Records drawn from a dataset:
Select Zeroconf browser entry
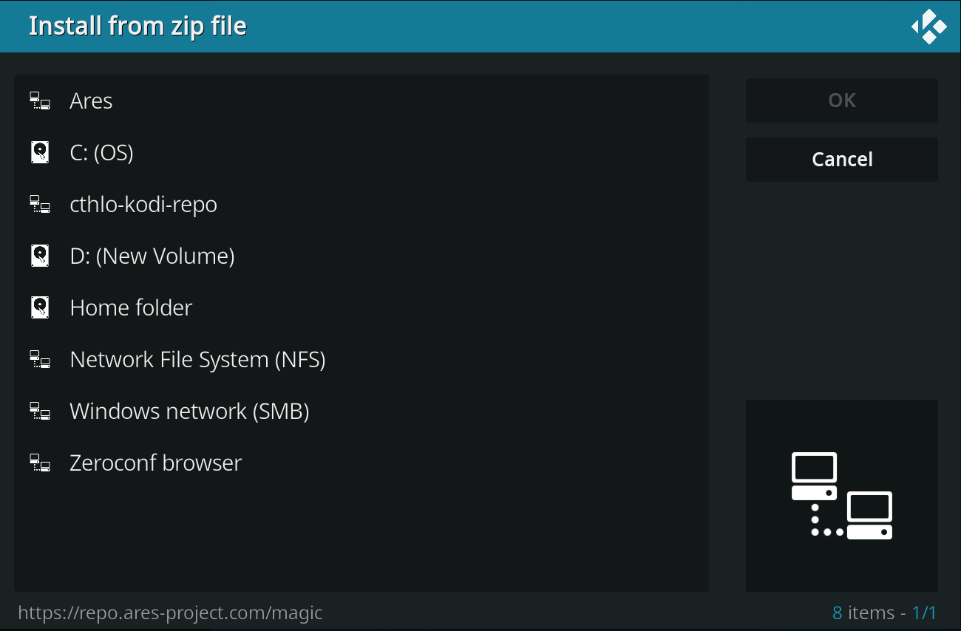961x631 pixels. pos(361,463)
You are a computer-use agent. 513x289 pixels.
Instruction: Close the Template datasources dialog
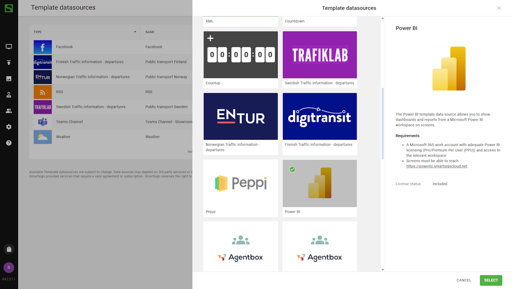pyautogui.click(x=499, y=8)
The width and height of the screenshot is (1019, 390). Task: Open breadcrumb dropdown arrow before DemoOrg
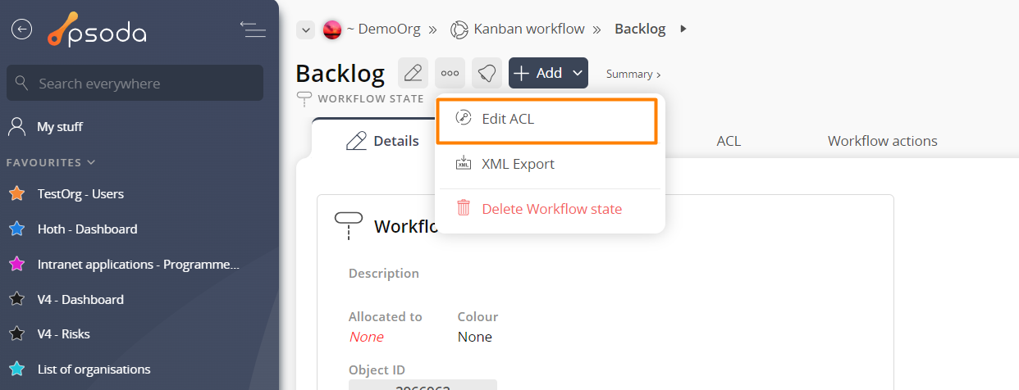[305, 30]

## ASSIGNMENT
Each entry is to be output exactly, and no picture is to appear.

## WRITTEN SOLUTION
Select Zeroconf browser entry
961x631 pixels. pos(361,463)
You are a computer-use agent. 513x289 pixels.
Instruction: Close the Template datasources dialog
pyautogui.click(x=499, y=8)
The width and height of the screenshot is (1019, 390). Task: Open breadcrumb dropdown arrow before DemoOrg
[305, 30]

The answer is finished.